Saved entries
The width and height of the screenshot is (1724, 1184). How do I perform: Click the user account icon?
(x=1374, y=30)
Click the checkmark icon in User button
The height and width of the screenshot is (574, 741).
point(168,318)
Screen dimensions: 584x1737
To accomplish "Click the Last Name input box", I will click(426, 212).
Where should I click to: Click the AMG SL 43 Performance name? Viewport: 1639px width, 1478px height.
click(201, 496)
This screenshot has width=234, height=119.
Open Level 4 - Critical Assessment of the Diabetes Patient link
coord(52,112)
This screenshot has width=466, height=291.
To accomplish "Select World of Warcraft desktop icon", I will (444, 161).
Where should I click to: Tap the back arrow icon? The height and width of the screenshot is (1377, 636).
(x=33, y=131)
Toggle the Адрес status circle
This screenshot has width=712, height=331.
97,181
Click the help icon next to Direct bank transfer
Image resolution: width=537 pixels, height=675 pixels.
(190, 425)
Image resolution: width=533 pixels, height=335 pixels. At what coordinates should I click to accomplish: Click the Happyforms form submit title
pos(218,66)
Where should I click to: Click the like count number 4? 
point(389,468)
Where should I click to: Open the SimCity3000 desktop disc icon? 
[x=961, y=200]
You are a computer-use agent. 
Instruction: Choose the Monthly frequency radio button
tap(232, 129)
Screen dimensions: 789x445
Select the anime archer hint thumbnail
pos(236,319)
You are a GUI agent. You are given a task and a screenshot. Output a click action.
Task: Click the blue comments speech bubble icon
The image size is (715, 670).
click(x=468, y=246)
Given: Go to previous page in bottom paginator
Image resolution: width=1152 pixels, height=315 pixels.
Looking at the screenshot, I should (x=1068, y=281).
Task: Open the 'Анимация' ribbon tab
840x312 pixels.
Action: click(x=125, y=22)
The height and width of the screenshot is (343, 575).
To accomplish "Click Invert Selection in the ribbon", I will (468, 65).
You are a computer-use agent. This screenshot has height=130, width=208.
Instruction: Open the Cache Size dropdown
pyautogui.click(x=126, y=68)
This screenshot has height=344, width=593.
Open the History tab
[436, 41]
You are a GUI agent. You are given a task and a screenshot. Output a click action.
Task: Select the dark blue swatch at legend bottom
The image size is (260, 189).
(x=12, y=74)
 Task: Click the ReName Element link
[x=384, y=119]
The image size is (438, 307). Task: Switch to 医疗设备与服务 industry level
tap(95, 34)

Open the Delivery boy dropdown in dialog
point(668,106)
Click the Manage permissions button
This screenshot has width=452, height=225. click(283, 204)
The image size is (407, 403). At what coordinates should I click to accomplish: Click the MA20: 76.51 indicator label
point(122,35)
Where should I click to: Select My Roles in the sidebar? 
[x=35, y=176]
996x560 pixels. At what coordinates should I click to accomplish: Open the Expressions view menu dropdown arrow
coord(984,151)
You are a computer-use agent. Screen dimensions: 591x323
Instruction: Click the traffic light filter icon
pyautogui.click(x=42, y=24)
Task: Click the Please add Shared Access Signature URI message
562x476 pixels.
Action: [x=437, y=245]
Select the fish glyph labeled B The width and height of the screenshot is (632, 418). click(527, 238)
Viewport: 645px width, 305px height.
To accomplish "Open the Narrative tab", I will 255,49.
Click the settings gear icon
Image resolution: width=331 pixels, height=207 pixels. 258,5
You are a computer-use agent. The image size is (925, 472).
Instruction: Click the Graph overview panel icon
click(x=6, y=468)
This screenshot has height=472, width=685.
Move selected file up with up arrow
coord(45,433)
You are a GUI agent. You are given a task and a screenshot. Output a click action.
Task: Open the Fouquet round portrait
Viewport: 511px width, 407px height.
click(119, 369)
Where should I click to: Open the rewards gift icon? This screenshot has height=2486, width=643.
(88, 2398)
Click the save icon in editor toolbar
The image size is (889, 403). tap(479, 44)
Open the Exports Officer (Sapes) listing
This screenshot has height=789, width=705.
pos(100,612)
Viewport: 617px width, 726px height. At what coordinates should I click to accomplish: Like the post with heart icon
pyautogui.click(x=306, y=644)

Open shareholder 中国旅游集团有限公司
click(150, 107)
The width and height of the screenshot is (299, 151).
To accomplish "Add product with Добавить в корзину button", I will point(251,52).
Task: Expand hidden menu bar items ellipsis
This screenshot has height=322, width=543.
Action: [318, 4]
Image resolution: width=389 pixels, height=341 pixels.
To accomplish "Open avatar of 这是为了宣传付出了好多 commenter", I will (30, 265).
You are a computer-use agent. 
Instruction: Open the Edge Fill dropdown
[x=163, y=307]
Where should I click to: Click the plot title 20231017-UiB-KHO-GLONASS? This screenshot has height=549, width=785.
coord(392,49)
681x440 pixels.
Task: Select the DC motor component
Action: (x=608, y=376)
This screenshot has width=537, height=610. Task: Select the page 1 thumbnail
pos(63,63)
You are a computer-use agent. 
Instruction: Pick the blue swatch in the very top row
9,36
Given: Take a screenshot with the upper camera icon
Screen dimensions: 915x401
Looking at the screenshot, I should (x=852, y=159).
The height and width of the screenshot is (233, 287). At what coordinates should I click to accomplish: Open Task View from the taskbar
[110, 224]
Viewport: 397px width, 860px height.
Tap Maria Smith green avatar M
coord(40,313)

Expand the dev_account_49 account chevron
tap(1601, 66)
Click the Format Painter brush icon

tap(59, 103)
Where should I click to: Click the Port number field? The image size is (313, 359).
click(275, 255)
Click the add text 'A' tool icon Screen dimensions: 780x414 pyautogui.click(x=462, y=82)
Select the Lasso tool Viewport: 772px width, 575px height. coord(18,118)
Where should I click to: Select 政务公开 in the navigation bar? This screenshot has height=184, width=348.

**ACTIVITY**
Write the records out in full, exactly as they read above.

**EXERCISE RESULT**
The width and height of the screenshot is (1724, 1184). How do I perform: Click the user account icon?
(x=1374, y=30)
Click the checkmark icon in User button
The height and width of the screenshot is (574, 741).
point(168,318)
Screen dimensions: 584x1737
To accomplish "Click the Last Name input box", I will click(426, 212).
Where should I click to: Click the AMG SL 43 Performance name? Viewport: 1639px width, 1478px height.
click(201, 496)
This screenshot has width=234, height=119.
Open Level 4 - Critical Assessment of the Diabetes Patient link
coord(52,112)
This screenshot has width=466, height=291.
To accomplish "Select World of Warcraft desktop icon", I will (444, 161).
Where should I click to: Tap the back arrow icon? The height and width of the screenshot is (1377, 636).
(x=33, y=131)
Toggle the Адрес status circle
This screenshot has width=712, height=331.
97,181
Click the help icon next to Direct bank transfer
Image resolution: width=537 pixels, height=675 pixels.
(190, 425)
Image resolution: width=533 pixels, height=335 pixels. At what coordinates should I click to accomplish: Click the Happyforms form submit title
pos(218,66)
Where should I click to: Click the like count number 4? 
point(389,468)
Where should I click to: Open the SimCity3000 desktop disc icon? 
[x=961, y=200]
You are a computer-use agent. 
Instruction: Choose the Monthly frequency radio button
tap(232, 129)
Screen dimensions: 789x445
Select the anime archer hint thumbnail
pos(236,319)
You are a GUI agent. You are given a task and a screenshot. Output a click action.
Task: Click the blue comments speech bubble icon
The image size is (715, 670).
click(x=468, y=246)
Given: Go to previous page in bottom paginator
Image resolution: width=1152 pixels, height=315 pixels.
Looking at the screenshot, I should (x=1068, y=281).
Task: Open the 'Анимация' ribbon tab
840x312 pixels.
Action: click(x=125, y=22)
The height and width of the screenshot is (343, 575).
To accomplish "Click Invert Selection in the ribbon", I will (468, 65).
You are a computer-use agent. This screenshot has height=130, width=208.
Instruction: Open the Cache Size dropdown
pyautogui.click(x=126, y=68)
This screenshot has height=344, width=593.
Open the History tab
[436, 41]
You are a GUI agent. You are given a task and a screenshot. Output a click action.
Task: Select the dark blue swatch at legend bottom
The image size is (260, 189).
(x=12, y=74)
 Task: Click the ReName Element link
[x=384, y=119]
The image size is (438, 307). Task: Switch to 医疗设备与服务 industry level
tap(95, 34)

Open the Delivery boy dropdown in dialog
point(668,106)
Click the Manage permissions button
This screenshot has width=452, height=225. click(283, 204)
The image size is (407, 403). At what coordinates should I click to accomplish: Click the MA20: 76.51 indicator label
point(122,35)
Where should I click to: Select My Roles in the sidebar? 
[x=35, y=176]
996x560 pixels. At what coordinates should I click to accomplish: Open the Expressions view menu dropdown arrow
coord(984,151)
You are a computer-use agent. Screen dimensions: 591x323
Instruction: Click the traffic light filter icon
pyautogui.click(x=42, y=24)
Task: Click the Please add Shared Access Signature URI message
562x476 pixels.
Action: [x=437, y=245]
Select the fish glyph labeled B The width and height of the screenshot is (632, 418). click(527, 238)
Viewport: 645px width, 305px height.
To accomplish "Open the Narrative tab", I will 255,49.
Click the settings gear icon
Image resolution: width=331 pixels, height=207 pixels. 258,5
You are a computer-use agent. The image size is (925, 472).
Instruction: Click the Graph overview panel icon
click(x=6, y=468)
This screenshot has height=472, width=685.
Move selected file up with up arrow
coord(45,433)
You are a GUI agent. You are given a task and a screenshot. Output a click action.
Task: Open the Fouquet round portrait
Viewport: 511px width, 407px height.
click(119, 369)
Where should I click to: Open the rewards gift icon? This screenshot has height=2486, width=643.
(88, 2398)
Click the save icon in editor toolbar
The image size is (889, 403). tap(479, 44)
Open the Exports Officer (Sapes) listing
This screenshot has height=789, width=705.
pos(100,612)
Viewport: 617px width, 726px height. At what coordinates should I click to accomplish: Like the post with heart icon
pyautogui.click(x=306, y=644)

Open shareholder 中国旅游集团有限公司
click(150, 107)
The width and height of the screenshot is (299, 151).
To accomplish "Add product with Добавить в корзину button", I will point(251,52).
Task: Expand hidden menu bar items ellipsis
This screenshot has height=322, width=543.
Action: [318, 4]
Image resolution: width=389 pixels, height=341 pixels.
To accomplish "Open avatar of 这是为了宣传付出了好多 commenter", I will (30, 265).
You are a computer-use agent. 
Instruction: Open the Edge Fill dropdown
[x=163, y=307]
Where should I click to: Click the plot title 20231017-UiB-KHO-GLONASS? This screenshot has height=549, width=785.
coord(392,49)
681x440 pixels.
Task: Select the DC motor component
Action: (x=608, y=376)
This screenshot has width=537, height=610. Task: Select the page 1 thumbnail
pos(63,63)
You are a computer-use agent. 
Instruction: Pick the blue swatch in the very top row
9,36
Given: Take a screenshot with the upper camera icon
Screen dimensions: 915x401
Looking at the screenshot, I should (x=852, y=159).
The height and width of the screenshot is (233, 287). At what coordinates should I click to accomplish: Open Task View from the taskbar
[110, 224]
Viewport: 397px width, 860px height.
Tap Maria Smith green avatar M
coord(40,313)

Expand the dev_account_49 account chevron
tap(1601, 66)
Click the Format Painter brush icon

tap(59, 103)
Where should I click to: Click the Port number field? The image size is (313, 359).
click(275, 255)
Click the add text 'A' tool icon Screen dimensions: 780x414 pyautogui.click(x=462, y=82)
Select the Lasso tool Viewport: 772px width, 575px height. coord(18,118)
Where should I click to: Select 政务公开 in the navigation bar? This screenshot has height=184, width=348.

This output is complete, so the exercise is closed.